** TEXT PASSAGE **
For the same reason I have issues with repositories, granularity and reusability. We had the National Digital Learning Repository in Ireland some time back. Something like €8m was spent on the assumption that if we built an infrastructure for storing and sharing OER people would use it. It was a IT person’s idea that did not seem to understand how academics (or people in general) really work. As people were not naturally inclined to share materials, and technically it was somewhat of a challenge to upload materials, it essentially had to pay people to do so. In order to theoretically improve reusability, it encouraged breaking down materials for a fine granularity (e.g. single images), further increasing the workload for academics. Then people had to be encouraged to use the materials in their courses. This involved getting to grips with the technology of the repository, hoping it had materials suitable for your students, and then integrating them together and into the course. As my daughter has suggested, it was easier just to search the Internet for good materials to link to, often Youtube videos. During this time as well, very simple recording and publishing options were emerging, making it easier to create the materials yourself.

When MOOCs hit the big time in 2012, I was surprised at the negative reaction within the e-learning and OER communities. The courses were open but they were simple and did not use more advanced educational approaches. They were not granular so you could not reuse individual parts of them. The may have been open but did not contain openly licenced material. The last objection seemed to me to be ideological in nature. You can learn almost anything from the Internet, but learners need structure. MOOCs added structure to open learning. Surely that was of value to learners and educators, even if the materials themselves were not openly licenced. Micromasters and “MOOC style” masters degrees are offering even more structure, and though not free, may do more to achieve the same objectives as the OER movement: Lowering the cost of higher education.

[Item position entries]

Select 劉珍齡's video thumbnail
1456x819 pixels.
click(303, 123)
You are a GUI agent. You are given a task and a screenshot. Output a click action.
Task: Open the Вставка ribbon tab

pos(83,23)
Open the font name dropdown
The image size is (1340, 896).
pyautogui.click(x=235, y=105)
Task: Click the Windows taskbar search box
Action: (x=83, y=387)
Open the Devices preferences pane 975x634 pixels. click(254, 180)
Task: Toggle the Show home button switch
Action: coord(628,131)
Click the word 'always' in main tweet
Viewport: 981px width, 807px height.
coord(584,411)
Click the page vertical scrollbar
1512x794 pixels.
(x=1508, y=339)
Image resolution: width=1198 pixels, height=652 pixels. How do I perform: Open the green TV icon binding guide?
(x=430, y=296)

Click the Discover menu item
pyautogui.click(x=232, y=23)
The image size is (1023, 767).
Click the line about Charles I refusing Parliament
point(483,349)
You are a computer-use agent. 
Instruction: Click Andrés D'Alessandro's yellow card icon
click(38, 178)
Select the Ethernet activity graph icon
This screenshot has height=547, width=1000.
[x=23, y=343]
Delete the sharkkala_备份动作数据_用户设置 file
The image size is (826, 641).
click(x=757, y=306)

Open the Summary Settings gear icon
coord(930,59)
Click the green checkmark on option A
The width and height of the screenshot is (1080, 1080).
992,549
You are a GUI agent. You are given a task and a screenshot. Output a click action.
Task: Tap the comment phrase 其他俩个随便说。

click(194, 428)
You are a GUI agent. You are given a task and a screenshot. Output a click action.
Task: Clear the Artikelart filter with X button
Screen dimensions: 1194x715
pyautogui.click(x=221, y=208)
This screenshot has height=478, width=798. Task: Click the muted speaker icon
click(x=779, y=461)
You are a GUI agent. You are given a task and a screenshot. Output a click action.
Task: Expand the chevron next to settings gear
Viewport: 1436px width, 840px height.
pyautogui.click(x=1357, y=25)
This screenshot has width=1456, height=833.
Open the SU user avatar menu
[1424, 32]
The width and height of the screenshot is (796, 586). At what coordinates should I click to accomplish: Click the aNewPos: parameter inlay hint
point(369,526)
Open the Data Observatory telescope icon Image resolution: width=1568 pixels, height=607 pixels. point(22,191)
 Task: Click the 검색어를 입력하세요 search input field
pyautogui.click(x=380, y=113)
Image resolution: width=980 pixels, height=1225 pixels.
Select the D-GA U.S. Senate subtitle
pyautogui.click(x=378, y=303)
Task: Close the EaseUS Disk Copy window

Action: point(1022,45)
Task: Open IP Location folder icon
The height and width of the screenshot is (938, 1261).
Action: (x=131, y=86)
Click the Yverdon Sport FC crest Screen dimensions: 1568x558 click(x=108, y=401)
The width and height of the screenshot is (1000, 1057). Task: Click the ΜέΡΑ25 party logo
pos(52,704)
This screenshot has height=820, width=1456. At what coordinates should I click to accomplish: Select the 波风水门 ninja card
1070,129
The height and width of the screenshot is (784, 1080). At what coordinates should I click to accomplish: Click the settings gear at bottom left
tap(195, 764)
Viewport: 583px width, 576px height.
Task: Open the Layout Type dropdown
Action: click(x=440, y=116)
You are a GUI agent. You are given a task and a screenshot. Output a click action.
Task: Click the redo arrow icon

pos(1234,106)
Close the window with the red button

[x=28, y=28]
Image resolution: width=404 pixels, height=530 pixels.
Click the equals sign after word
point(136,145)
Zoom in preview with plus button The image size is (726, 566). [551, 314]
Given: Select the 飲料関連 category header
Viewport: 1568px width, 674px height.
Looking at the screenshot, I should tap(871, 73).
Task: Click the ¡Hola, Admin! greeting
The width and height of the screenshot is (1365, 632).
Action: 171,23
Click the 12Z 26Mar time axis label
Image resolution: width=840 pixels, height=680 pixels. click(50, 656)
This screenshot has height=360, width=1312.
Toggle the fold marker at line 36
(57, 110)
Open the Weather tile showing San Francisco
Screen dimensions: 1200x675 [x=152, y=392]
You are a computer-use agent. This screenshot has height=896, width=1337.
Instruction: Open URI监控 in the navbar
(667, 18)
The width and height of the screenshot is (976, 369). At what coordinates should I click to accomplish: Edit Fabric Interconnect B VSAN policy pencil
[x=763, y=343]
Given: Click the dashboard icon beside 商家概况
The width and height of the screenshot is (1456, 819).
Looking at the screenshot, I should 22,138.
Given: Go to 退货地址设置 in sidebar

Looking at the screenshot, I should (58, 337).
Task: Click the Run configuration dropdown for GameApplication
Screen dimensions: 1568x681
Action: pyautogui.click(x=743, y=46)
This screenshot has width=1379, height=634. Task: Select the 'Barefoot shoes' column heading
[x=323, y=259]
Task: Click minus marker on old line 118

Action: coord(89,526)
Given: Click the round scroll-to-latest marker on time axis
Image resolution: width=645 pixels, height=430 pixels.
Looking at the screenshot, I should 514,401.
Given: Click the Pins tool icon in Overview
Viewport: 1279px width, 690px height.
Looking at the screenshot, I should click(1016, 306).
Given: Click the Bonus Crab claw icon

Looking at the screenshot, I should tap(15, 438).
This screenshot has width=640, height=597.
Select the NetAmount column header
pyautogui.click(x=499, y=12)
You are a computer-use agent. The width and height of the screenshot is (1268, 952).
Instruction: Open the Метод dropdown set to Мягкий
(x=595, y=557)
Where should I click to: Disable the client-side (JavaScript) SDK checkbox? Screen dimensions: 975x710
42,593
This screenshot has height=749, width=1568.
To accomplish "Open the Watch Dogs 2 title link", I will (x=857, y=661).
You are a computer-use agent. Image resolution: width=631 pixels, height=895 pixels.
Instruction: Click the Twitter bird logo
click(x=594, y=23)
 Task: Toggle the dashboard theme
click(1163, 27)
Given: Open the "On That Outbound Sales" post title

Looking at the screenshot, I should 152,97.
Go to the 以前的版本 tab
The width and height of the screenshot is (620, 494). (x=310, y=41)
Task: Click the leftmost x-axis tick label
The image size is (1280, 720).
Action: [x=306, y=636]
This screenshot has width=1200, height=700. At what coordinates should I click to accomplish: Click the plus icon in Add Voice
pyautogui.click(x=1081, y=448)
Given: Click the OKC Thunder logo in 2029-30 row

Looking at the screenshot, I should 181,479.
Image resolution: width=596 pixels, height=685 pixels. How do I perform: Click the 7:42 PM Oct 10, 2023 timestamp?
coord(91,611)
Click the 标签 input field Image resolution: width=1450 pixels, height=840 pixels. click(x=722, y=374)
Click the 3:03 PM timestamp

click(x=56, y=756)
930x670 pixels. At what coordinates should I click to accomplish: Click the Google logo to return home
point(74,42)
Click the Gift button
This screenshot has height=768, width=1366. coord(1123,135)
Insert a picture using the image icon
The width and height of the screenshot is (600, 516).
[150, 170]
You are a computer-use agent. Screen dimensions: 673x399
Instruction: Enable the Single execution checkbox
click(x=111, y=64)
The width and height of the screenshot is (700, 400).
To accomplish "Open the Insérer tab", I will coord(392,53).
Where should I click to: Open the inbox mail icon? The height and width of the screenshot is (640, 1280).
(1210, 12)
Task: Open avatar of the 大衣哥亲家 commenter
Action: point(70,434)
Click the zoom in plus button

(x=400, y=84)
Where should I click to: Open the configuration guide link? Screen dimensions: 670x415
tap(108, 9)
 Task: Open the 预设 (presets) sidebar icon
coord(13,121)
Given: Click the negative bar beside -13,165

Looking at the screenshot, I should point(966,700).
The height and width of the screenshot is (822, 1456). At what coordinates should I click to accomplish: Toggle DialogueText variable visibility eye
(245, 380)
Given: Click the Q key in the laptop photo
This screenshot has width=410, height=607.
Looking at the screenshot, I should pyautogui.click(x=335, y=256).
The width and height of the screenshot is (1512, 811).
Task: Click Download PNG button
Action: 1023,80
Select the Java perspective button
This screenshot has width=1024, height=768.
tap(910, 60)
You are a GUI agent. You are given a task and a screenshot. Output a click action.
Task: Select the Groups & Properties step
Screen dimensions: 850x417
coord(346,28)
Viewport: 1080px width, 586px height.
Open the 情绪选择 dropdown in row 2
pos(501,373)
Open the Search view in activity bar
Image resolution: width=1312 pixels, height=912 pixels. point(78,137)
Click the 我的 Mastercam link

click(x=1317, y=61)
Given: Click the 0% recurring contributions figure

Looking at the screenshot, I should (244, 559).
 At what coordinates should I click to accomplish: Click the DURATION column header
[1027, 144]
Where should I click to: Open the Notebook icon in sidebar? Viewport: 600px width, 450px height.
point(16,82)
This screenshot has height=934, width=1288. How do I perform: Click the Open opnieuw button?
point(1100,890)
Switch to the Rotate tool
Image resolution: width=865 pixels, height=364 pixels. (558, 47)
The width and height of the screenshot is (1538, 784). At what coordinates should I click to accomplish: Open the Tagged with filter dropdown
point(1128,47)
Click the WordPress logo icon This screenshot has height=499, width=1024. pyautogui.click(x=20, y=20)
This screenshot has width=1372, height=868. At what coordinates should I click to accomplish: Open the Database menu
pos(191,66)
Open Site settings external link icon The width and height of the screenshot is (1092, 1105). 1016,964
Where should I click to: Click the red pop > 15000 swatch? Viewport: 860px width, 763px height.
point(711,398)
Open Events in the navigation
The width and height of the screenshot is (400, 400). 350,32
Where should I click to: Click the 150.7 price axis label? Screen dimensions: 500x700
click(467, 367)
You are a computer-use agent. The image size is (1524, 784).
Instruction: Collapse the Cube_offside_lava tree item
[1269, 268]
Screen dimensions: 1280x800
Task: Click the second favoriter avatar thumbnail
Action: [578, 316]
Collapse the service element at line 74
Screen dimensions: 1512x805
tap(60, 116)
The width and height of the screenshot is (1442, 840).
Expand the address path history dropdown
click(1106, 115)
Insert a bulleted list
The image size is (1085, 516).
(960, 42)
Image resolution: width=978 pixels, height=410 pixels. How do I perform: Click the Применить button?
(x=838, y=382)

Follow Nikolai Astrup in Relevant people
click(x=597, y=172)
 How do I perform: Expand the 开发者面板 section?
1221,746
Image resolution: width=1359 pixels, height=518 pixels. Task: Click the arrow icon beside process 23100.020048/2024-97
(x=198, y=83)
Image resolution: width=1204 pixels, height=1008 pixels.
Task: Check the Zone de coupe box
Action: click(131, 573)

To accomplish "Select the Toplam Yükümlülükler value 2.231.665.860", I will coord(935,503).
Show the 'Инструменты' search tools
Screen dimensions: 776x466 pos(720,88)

** SET EXERCISE A **
According to the passage on open educational resources, approximately how much money was spent on the National Digital Learning Repository in Ireland?
** SET EXERCISE B **
Resume the passage on open educational resources, starting after its final sentence about lowering the cost of higher education.

** TASK OUTPUT A **
Something like €8m.

** TASK OUTPUT B **
Which brings me to my final observation: Are we addressing the wrong problem? With two children of my own in Higher Education I have estimated the costs per year in the following categories:
  • Cost of tuition (including fees, government subsidies and scholarships) €13k
  • Accommodation €9k
  • Food and entertainment €5k
  • (Opportunity costs - they could have been working) €20k
  • Books and courseware €0.6k
This leads me to conclude that we are working on the wrong problem. There are much more important challenges than the cost of books and other materials that can only be addressed by a more fundamental redesign of how we do higher education. So why the emphasis on books and not more fundamental change. I suspect that the reason for this is ideological.

The book and courseware business is essentially commercial and profit driven while higher education institutions are largely non-profit. It fits the ideological perceptions of those within higher education better to oppose the profit-making publishers than to challenge the inefficiencies within our own system.

But to be fair, some within the system are doing just that. My personal view is that we should stop sending kids to college. Apprenticeships and alternative credentials may provide them with more employable skills and hopefully employers will move towards more competency based recruitment rather than relying on the expensive signalling from college education. I believe that MOOC style courses and degrees will do more to reduce the cost of education than any other method and that is why I, personally, would prefer to work on what can be achieved through open courses and work-based learning than through OER.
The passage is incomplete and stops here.